Kidnapping, often of children, is common and the victims are frequently killed regardless of whether or not they have paid a ransom. "In one case the body of 12-year-old Osama was reportedly found by the Iraqi police in a plastic bag after his family paid a ransom of $30,000 [£16,300]. The boy had been sexually assaulted by the kidnappers, before being hanged by his own clothing. The police captured members of this gang who confessed to raping and killing many boys and girls before Osama."

Many Iraqis have fled the country, mostly to Jordan and Syria, to avoid the violence. Syria now has 351,000 and Jordan 450,000 of these refugees, including 40 per cent of all Iraqi professionals, according to the US Committee for Refugees and Immigrants. It is increasingly difficult to get into Jordan from Iraq but Syria still issues visas easily.

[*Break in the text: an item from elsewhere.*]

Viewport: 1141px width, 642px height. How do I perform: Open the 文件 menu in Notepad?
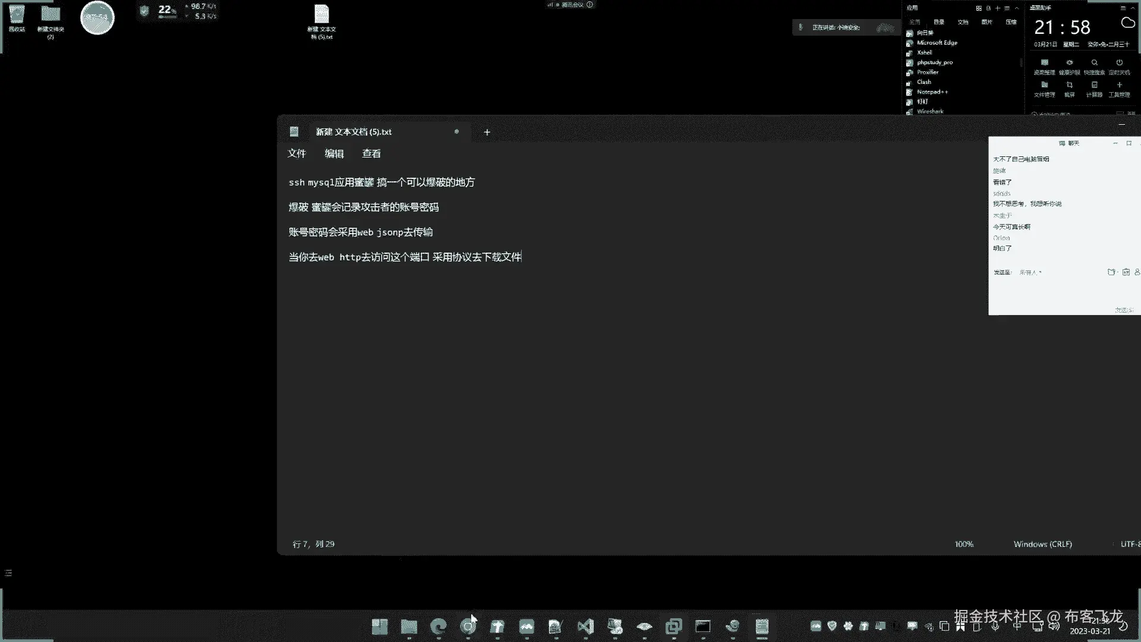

All of the 18 Iraqi provinces are dangerous, outside the three Kurdish provinces. The health ministry revealed for the first time in June that 50,000 Iraqis have been killed violently since 2003, but added that this was probably an under-estimate. Medical care for the wounded is declining because so many doctors have left the country. The ministry says 106 doctors and 164 nurses have been killed.

Doctors in Baghdad hospitals complain that even the operating theatres are not safe because soldiers or militiamen will order them to stop an operation half way through.